Outside of the cabin, picking berries on the moors, Vanessa and Chandler are able to open up and speak more freely about the terrors of their past, if not their present. This is some of the best work Green and Hartnett have done together, convincingly portraying the dynamic of two people from completely different worlds finding tentative but secretly thrilling common ground. Their childhood fears are a mismatch: in Chandler’s case, a horse named (appropriately) Diablo, and for Vanessa, even more appropriately (although she has know way of knowing it yet), dolls. They may not agree on what to call the troubling otherworldly element that lurks within them both (you say monsters, I say demons), but they know it’s there and that they share something most of the world knows nothing about.

That means it’s time for them to finally indulge in the most intimate, tender experience two people can share: shooting lessons. Yes, viewers who have been waiting patiently for Vanessa and Chandler to tumble into bed together will have to wait a bit longer, but at least now we know Vanessa is a crack shot with a pistol. They also cook together and she teaches him to dance (“the opposite of homicide”), but their cozy domesticity is interrupted by a lightning storm that sets the cabin on fire.
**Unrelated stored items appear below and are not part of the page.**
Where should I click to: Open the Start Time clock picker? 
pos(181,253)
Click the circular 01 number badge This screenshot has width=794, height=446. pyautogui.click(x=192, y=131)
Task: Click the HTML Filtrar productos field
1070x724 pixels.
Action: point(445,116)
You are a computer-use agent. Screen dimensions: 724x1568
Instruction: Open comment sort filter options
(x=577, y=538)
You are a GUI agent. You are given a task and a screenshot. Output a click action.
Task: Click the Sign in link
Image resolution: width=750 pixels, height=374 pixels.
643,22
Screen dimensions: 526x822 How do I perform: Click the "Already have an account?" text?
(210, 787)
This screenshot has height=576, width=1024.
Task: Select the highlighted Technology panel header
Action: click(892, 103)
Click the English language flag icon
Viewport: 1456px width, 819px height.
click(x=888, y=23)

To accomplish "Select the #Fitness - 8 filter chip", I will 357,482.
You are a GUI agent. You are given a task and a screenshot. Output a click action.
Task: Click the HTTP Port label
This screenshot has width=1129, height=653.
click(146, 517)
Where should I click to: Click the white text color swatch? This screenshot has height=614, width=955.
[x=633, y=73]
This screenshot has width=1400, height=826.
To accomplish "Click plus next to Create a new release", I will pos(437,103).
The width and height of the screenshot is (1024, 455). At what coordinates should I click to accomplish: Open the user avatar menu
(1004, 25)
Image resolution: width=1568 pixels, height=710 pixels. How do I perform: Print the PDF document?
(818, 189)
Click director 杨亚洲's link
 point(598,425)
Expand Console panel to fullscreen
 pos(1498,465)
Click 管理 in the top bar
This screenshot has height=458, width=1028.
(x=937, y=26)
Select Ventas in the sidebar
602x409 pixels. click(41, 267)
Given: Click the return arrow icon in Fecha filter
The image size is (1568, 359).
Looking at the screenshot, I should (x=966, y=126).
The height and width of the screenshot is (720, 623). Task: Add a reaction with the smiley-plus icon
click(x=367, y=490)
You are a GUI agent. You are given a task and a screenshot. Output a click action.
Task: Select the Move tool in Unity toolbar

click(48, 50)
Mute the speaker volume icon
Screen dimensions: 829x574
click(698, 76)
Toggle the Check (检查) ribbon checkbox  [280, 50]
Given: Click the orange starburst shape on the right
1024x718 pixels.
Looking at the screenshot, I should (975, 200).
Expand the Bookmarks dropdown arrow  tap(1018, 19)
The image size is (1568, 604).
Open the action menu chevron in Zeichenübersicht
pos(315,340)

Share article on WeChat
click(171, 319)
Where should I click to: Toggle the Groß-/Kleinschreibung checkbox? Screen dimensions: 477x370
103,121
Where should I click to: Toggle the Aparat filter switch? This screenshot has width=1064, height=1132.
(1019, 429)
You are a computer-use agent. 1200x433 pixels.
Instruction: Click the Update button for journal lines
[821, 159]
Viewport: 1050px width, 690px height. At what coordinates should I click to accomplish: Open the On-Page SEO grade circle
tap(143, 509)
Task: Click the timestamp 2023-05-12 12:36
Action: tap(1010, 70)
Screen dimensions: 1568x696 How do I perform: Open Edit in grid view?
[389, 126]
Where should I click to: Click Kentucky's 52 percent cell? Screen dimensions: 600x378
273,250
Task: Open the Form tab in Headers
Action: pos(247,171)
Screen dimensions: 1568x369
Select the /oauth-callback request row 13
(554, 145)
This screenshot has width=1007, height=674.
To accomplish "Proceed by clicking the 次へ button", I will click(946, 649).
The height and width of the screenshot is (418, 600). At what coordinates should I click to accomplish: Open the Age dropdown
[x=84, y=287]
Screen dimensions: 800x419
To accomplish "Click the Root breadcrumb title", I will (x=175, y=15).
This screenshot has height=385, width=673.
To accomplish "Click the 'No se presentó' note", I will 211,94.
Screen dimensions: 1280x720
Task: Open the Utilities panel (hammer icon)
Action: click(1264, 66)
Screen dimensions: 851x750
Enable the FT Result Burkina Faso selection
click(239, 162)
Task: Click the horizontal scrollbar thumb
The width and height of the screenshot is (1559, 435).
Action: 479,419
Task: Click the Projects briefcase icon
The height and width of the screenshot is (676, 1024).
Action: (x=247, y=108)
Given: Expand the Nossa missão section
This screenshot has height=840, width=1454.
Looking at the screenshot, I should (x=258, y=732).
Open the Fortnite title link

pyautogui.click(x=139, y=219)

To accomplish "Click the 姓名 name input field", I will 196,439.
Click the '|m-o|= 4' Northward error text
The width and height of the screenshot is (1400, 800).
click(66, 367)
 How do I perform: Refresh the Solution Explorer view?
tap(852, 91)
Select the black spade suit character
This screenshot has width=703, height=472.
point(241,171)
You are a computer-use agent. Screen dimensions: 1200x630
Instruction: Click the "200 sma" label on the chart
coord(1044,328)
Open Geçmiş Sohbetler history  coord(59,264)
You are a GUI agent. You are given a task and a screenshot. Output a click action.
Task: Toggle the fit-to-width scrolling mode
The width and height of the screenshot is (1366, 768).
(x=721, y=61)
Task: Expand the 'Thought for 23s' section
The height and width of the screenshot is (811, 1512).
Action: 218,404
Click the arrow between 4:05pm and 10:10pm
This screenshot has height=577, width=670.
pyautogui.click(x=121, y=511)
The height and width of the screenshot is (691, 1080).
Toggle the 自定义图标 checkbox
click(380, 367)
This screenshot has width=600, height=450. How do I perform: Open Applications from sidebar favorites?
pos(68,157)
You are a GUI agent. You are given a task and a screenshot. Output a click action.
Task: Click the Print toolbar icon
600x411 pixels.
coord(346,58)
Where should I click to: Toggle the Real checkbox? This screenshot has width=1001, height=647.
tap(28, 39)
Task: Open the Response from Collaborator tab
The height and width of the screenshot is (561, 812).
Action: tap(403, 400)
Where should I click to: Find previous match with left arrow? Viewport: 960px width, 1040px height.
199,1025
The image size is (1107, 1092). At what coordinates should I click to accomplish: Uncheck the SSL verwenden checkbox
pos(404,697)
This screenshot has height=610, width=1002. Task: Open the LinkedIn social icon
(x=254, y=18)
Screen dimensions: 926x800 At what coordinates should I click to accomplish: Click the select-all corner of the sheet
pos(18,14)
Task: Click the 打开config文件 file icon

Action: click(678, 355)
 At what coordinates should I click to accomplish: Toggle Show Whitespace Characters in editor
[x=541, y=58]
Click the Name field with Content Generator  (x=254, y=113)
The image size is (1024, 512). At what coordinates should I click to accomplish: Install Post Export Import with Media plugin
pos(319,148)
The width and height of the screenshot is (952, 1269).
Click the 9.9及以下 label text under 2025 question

If this is a sign, Vanessa takes it as a negative one: they’re a dangerous duo.

Sir Geoffrey finds this out firsthand when he once again crosses paths with Vanessa in the woods. She wants revenge; Chandler tries to talk her down and take matters into his own hands. Vanessa has her way, taking Chekhov’s Necronomicon down from the shelf, speaking the Verbis Diablo, and turning Sir Geoffrey’s own hounds against him. “You’ll never get your soul back,” Chandler tells her; harsh if true, but having the book of evil in play should make for a lively final trio of episodes this season.

Stray observations:

  • The werewolf transformation effects are minimalist and old-school so far, which is all to the good. Maybe Rick Baker retired too soon.
  • Back in London, the easily distracted Dorian Gray now has his eyes on Lily, whom he takes on an untimely date to the waxworks. (In retrospect, it makes sense that Gray doesn’t recognize her as Brona, because that would involve thinking about someone else for more than two seconds.) I’ve been waiting for the Creature to catch Frankenstein and Lily together, but this is actually more satisfying, in that I wouldn’t mind seeing John Clare rip Gray’s head off at this point.
  • Another twist: Innocent though she may seem, Lily is a monster at heart. Watching her choke out her new friend from the pub, I couldn’t help but think back to sweet-natured Proteus from the first couple of episodes. Was he doomed to be a killer, too?